=== Source material ===
──────

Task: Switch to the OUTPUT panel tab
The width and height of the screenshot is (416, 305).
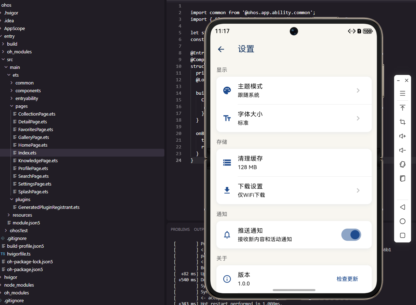Action: [199, 229]
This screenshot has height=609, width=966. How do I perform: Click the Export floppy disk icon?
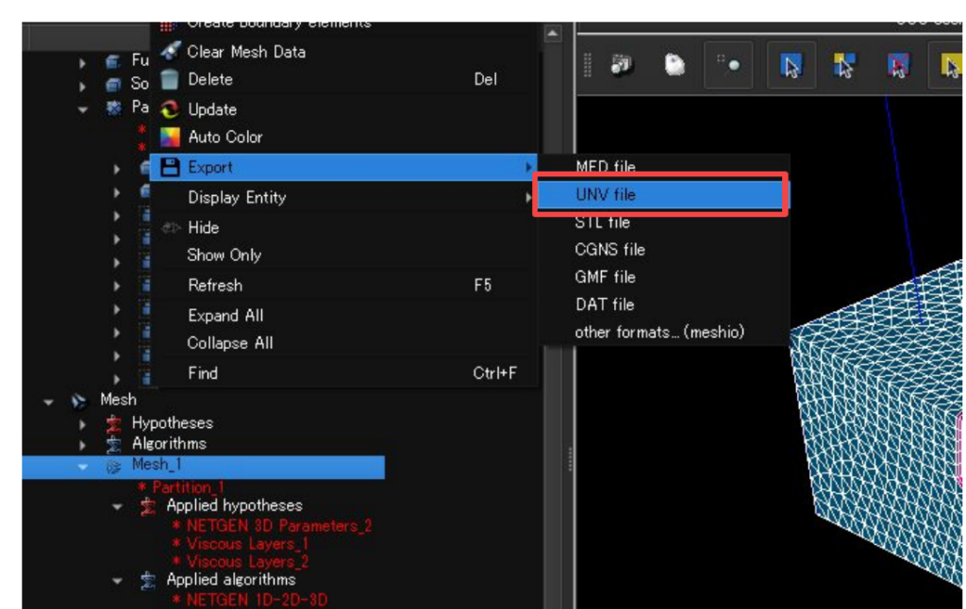pos(170,168)
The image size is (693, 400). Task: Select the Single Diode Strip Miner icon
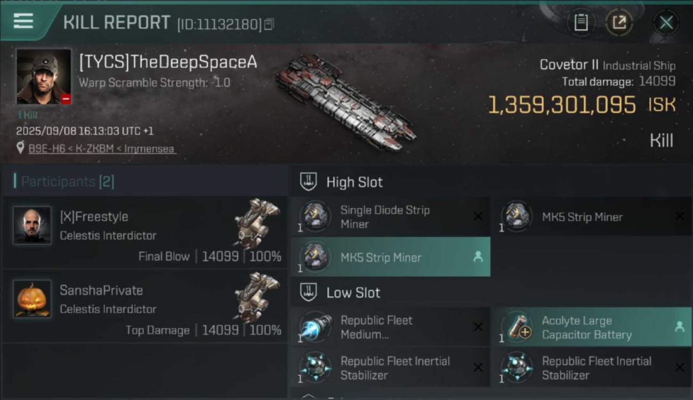point(315,217)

──────

=== Aim ===
Add -125 to every coordinate in the answers and write out all the records again, requests included, without the pictures.

=== Result of this exercise ===
Task: Switch to the OUTPUT panel tab
The width and height of the screenshot is (416, 305).
Action: [74, 104]
This screenshot has height=609, width=966. How do I perform: Click the Export floppy disk icon?
pos(45,43)
The image size is (693, 400). Task: Select the Single Diode Strip Miner icon
point(190,92)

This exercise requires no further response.